Bernie Sanders doesn’t ‘feel comfortable’ about Twitter’s permanent ban against Trump despite him being a ‘pathological liar’
Independent Sen. Bernie Sanders denounced former President Donald Trump in strong terms in an interview released Tuesday but said Twitter’s permanent suspension of the former Republican president doesn’t sit right with him.
“Look, you have a former president in Trump, who is a racist, a sexist, a homophobe, a xenophobe, a pathological liar, an authoritarian, somebody who doesn’t believe in the rule of law. This is a bad news guy,” Sanders, who sought the Democratic presidential nomination in 2020, said on the New York Times podcast “The Ezra Klein Show” when asked by Klein if there’s “truth to the critique that liberals have become too censorious.”
“But if you’re asking me, do I feel particularly comfortable that the President, the then-President of the United States could not express his views on Twitter? I don’t feel comfortable about that,” Sanders continued.
Two days after the January 6 insurrection at the US Capitol, Twitter permanently suspended Trump from its platform, saying the decision was “due to the risk of further incitement of violence” and that Trump’s last posts “violated the company’s policy against glorification of violence.”
Twitter’s chief financial officer also told CNBC that Trump will not be permitted back on Twitter even if he runs again for office and wins.

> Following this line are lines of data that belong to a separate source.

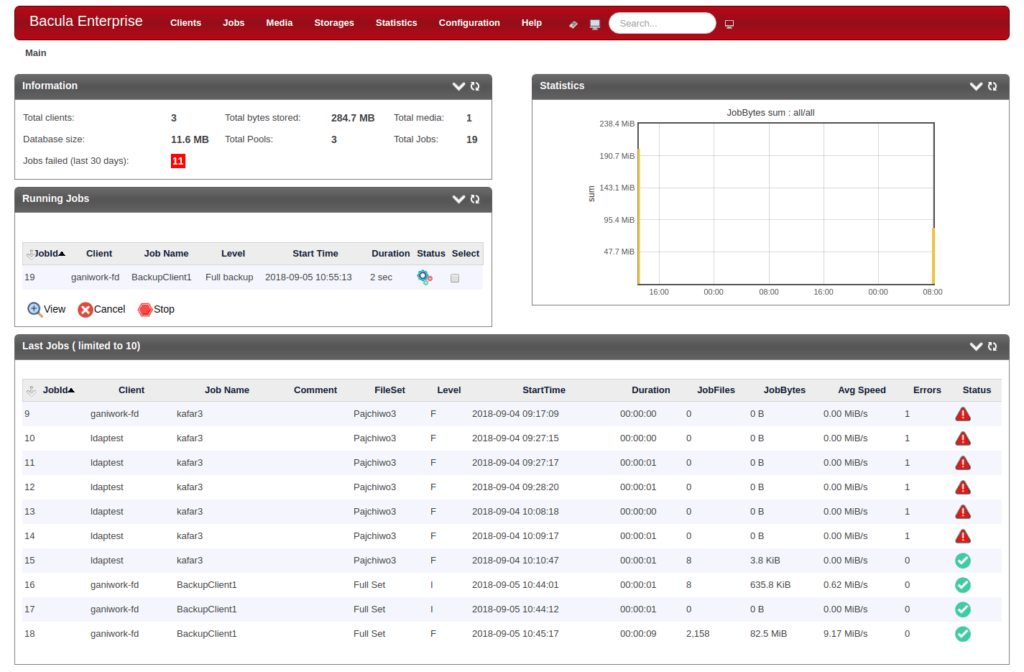Click the Main breadcrumb link
1024x672 pixels.
tap(35, 52)
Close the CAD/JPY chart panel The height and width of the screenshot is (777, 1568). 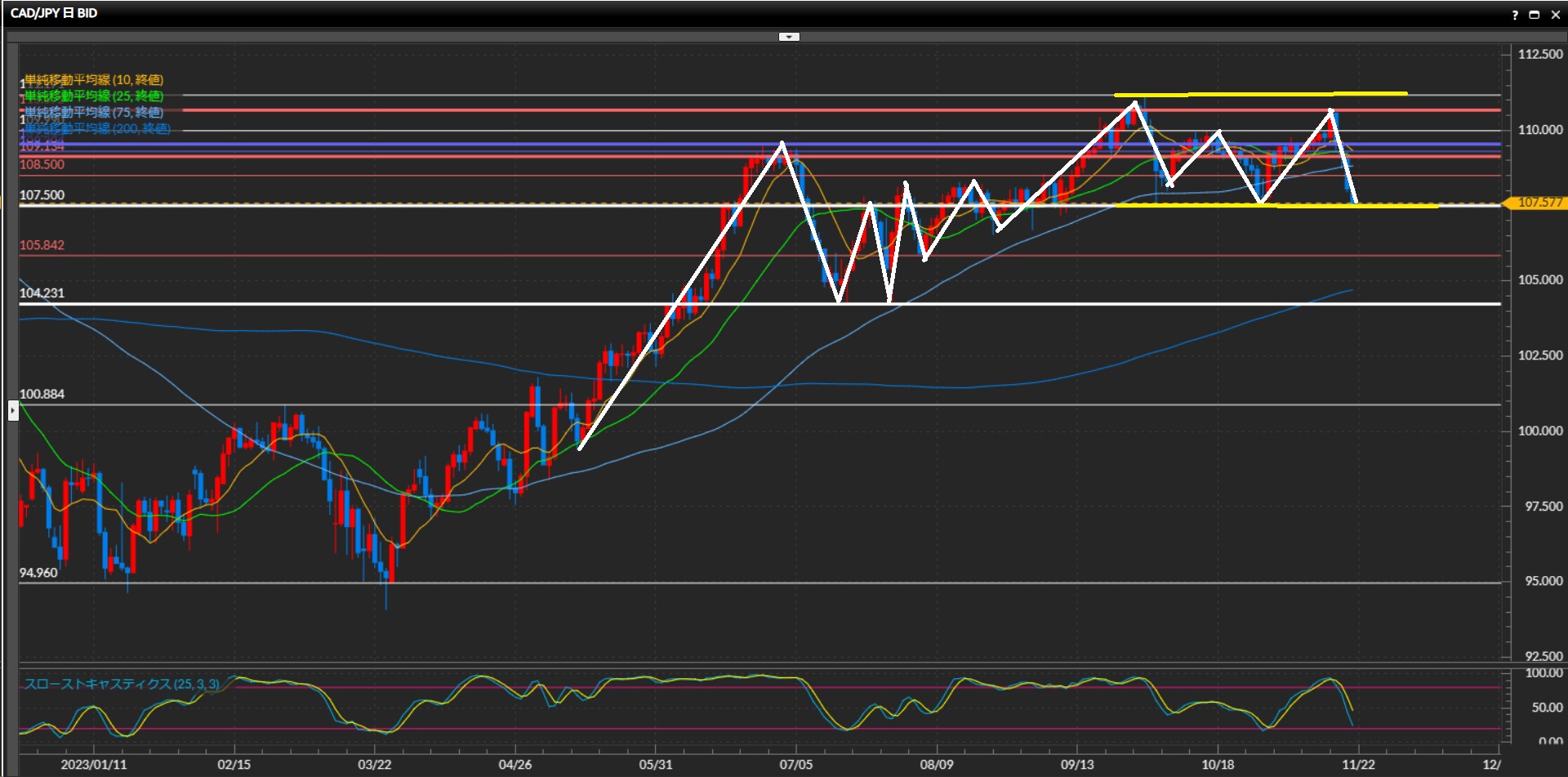pos(1555,15)
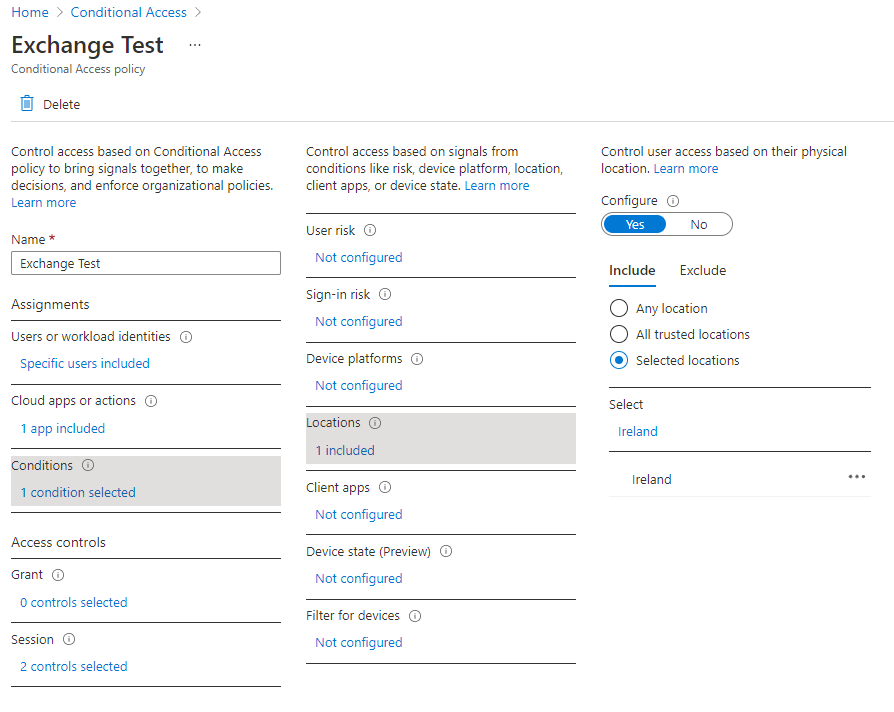Select the Any location radio button
The image size is (894, 712).
point(619,308)
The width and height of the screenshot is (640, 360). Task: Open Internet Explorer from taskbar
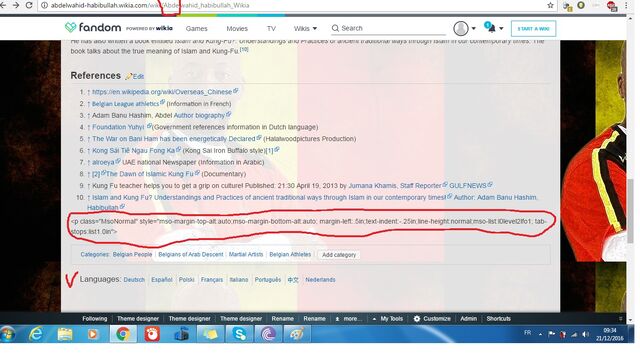[x=36, y=334]
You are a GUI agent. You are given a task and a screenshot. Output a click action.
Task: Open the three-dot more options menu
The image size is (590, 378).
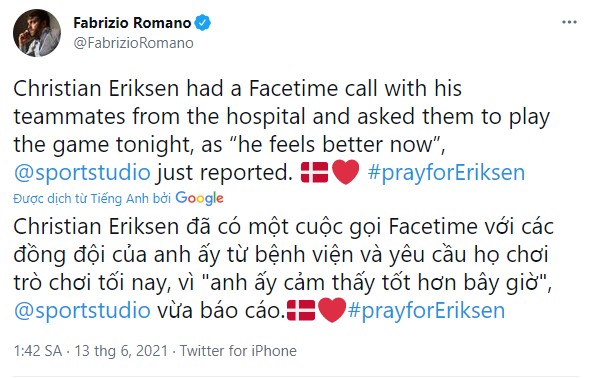point(569,22)
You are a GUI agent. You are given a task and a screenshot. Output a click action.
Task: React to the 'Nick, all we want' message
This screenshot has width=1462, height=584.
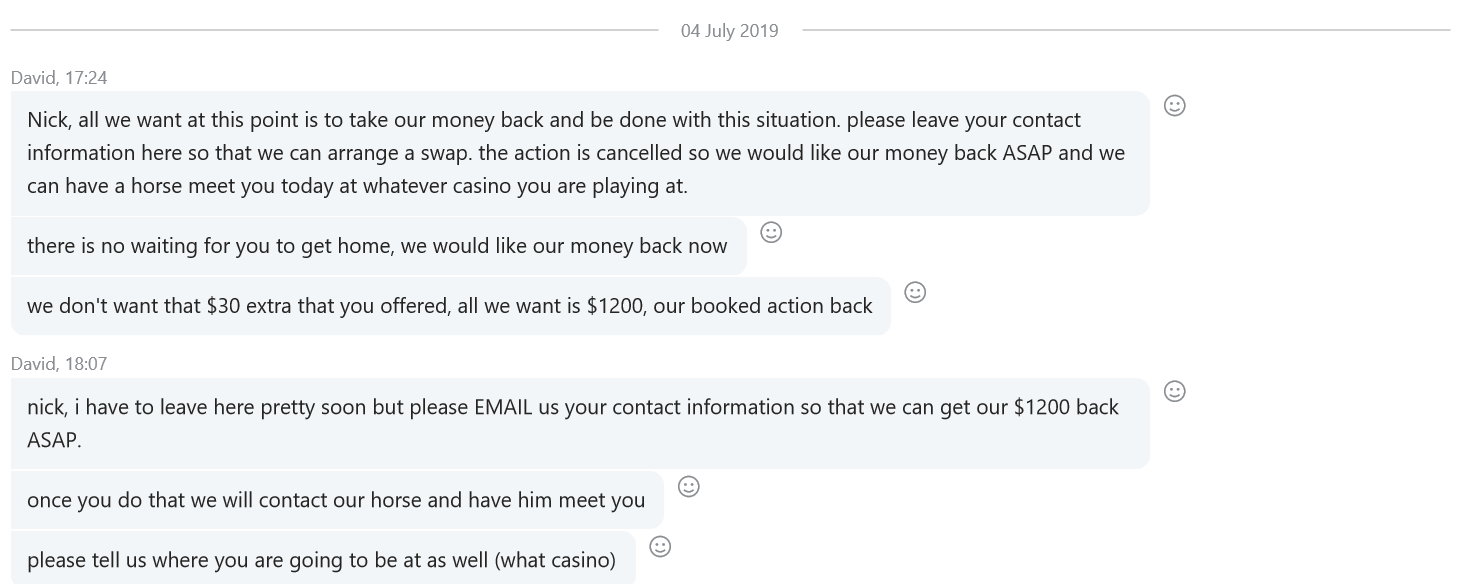coord(1175,106)
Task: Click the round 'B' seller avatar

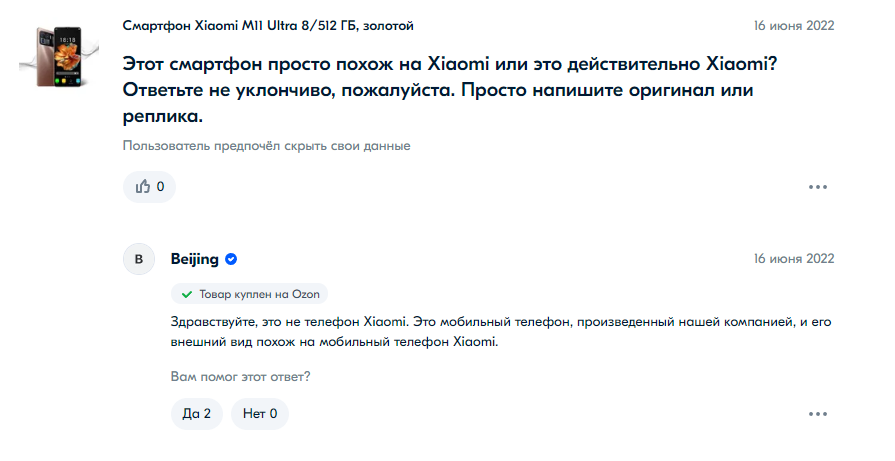Action: click(x=139, y=259)
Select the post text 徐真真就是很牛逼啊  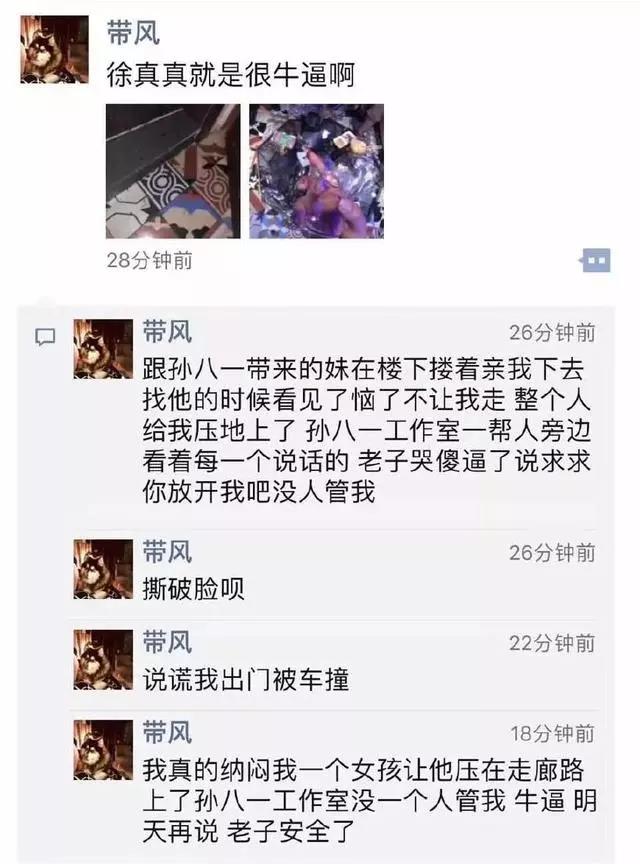(x=230, y=75)
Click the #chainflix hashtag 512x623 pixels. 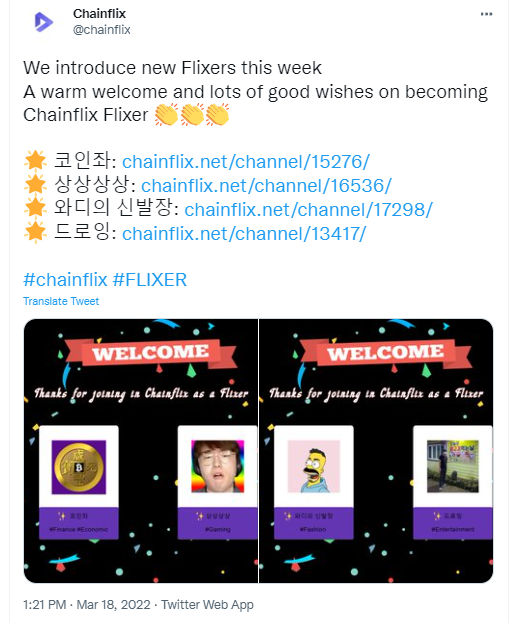(65, 280)
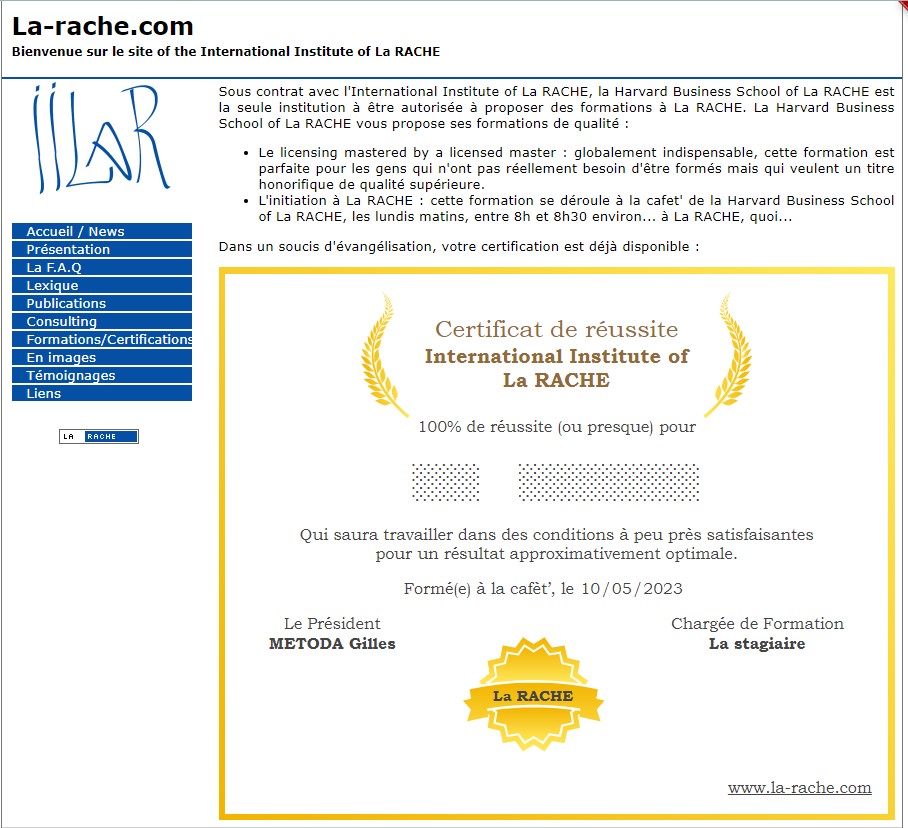908x828 pixels.
Task: Click the small LA RACHE badge
Action: coord(99,436)
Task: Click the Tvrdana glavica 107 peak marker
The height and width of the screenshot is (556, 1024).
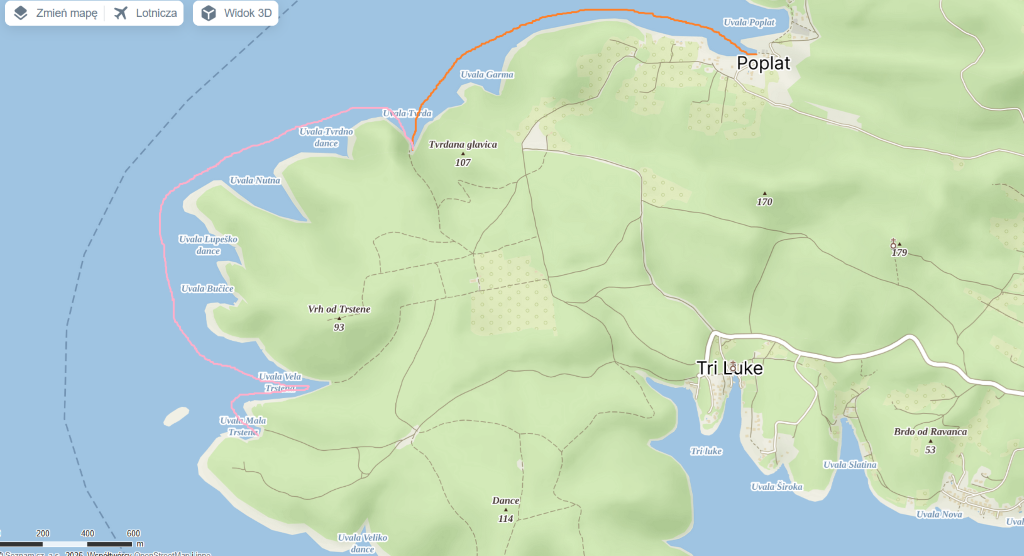Action: 462,153
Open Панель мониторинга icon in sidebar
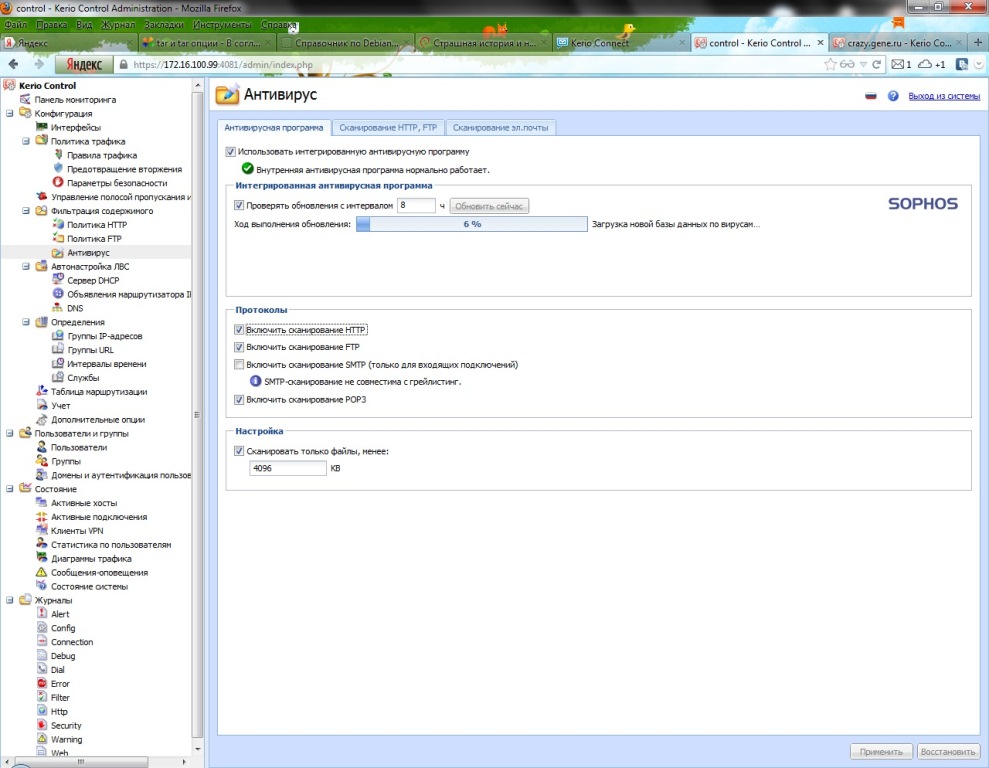The image size is (989, 768). coord(26,100)
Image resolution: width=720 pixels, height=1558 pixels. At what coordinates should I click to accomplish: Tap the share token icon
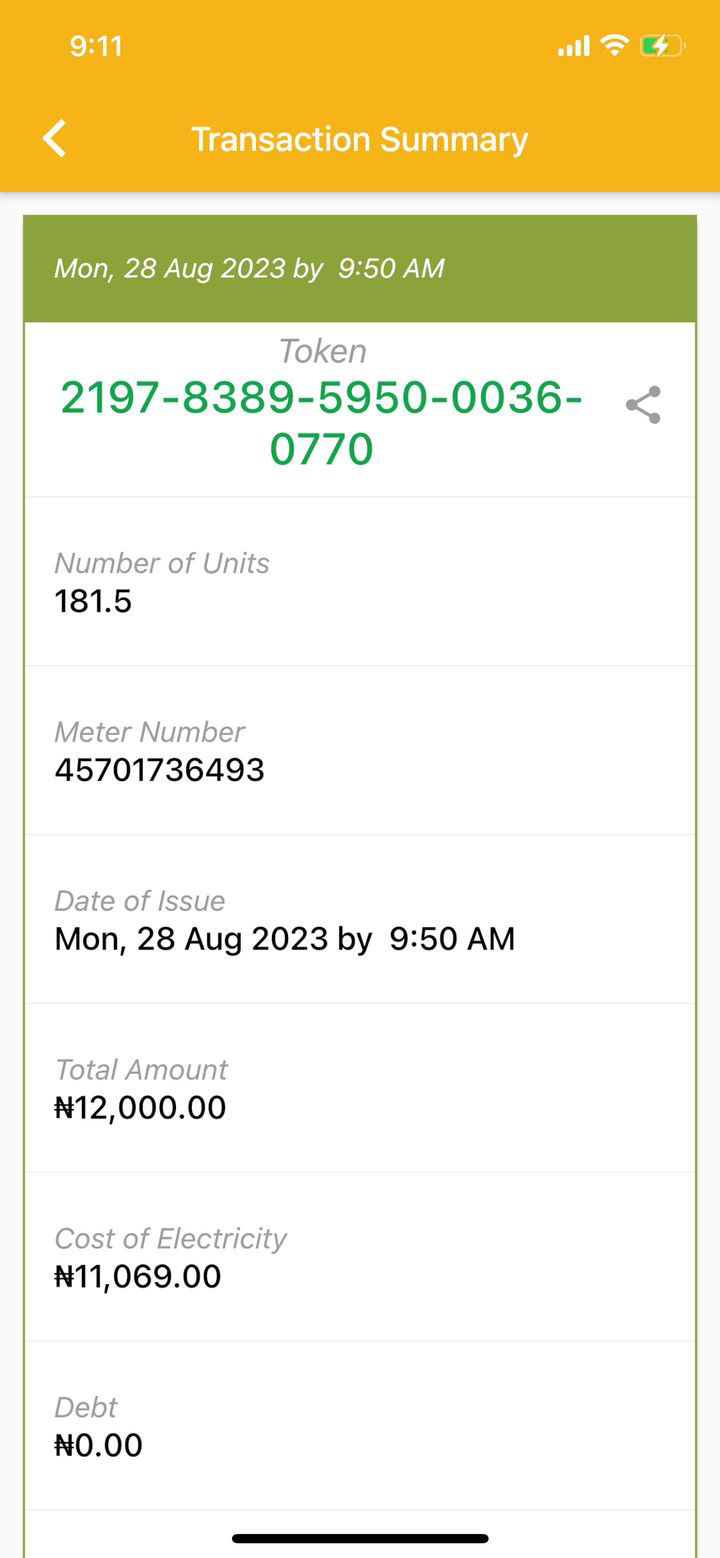643,405
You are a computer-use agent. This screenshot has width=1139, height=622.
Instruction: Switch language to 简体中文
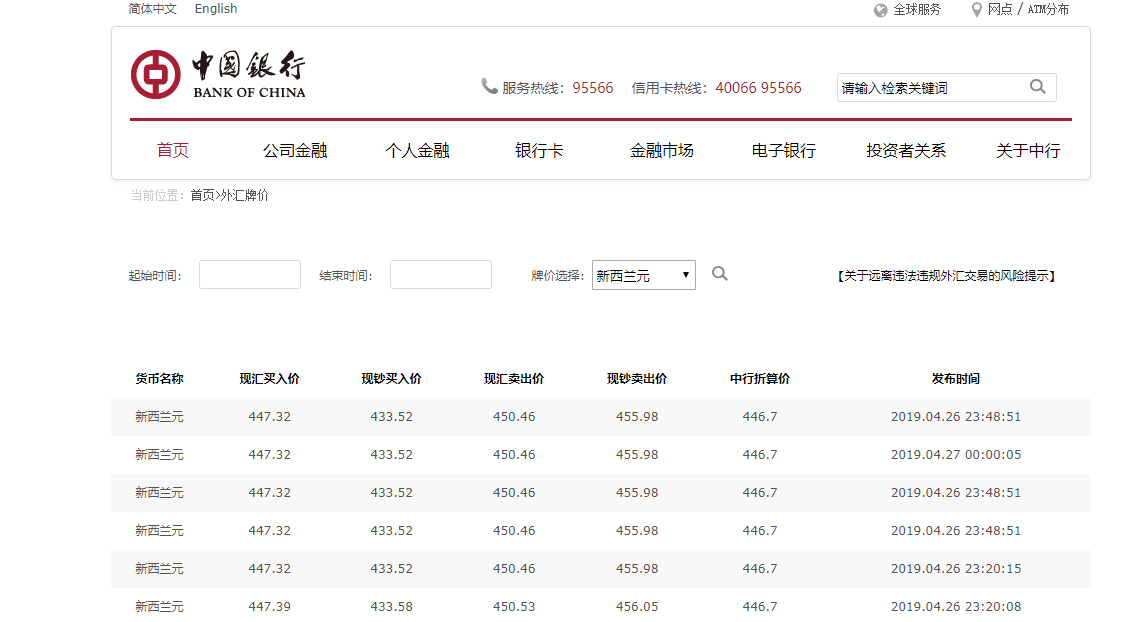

Sanders, who previously labeled Trump a “racist,” said the former President was “directly responsible” for the “chaos” on January 6 and argued that Trump would “go down in history as the worst and most dangerous president in history.”
During his interview on the Times podcast, Sanders argued that social media platforms shouldn’t be used to spread hate speech and conspiracy theories, and that the internet shouldn’t be used for “authoritarian purposes and insurrection.”
Sanders said he doesn’t know how to strike a balance, “but it is an issue that we have got to be thinking about.”
He also noted that while Trump was banned, “tomorrow it could be somebody else who has a very different point of view.”
“So I don’t like giving that much power to a handful of high tech people. But the devil is obviously in the details and it’s something we’re going to have to think long and hard on, and that is how you preserve First Amendment rights without moving this country into a big lie mentality and conspiracy theories,” he said.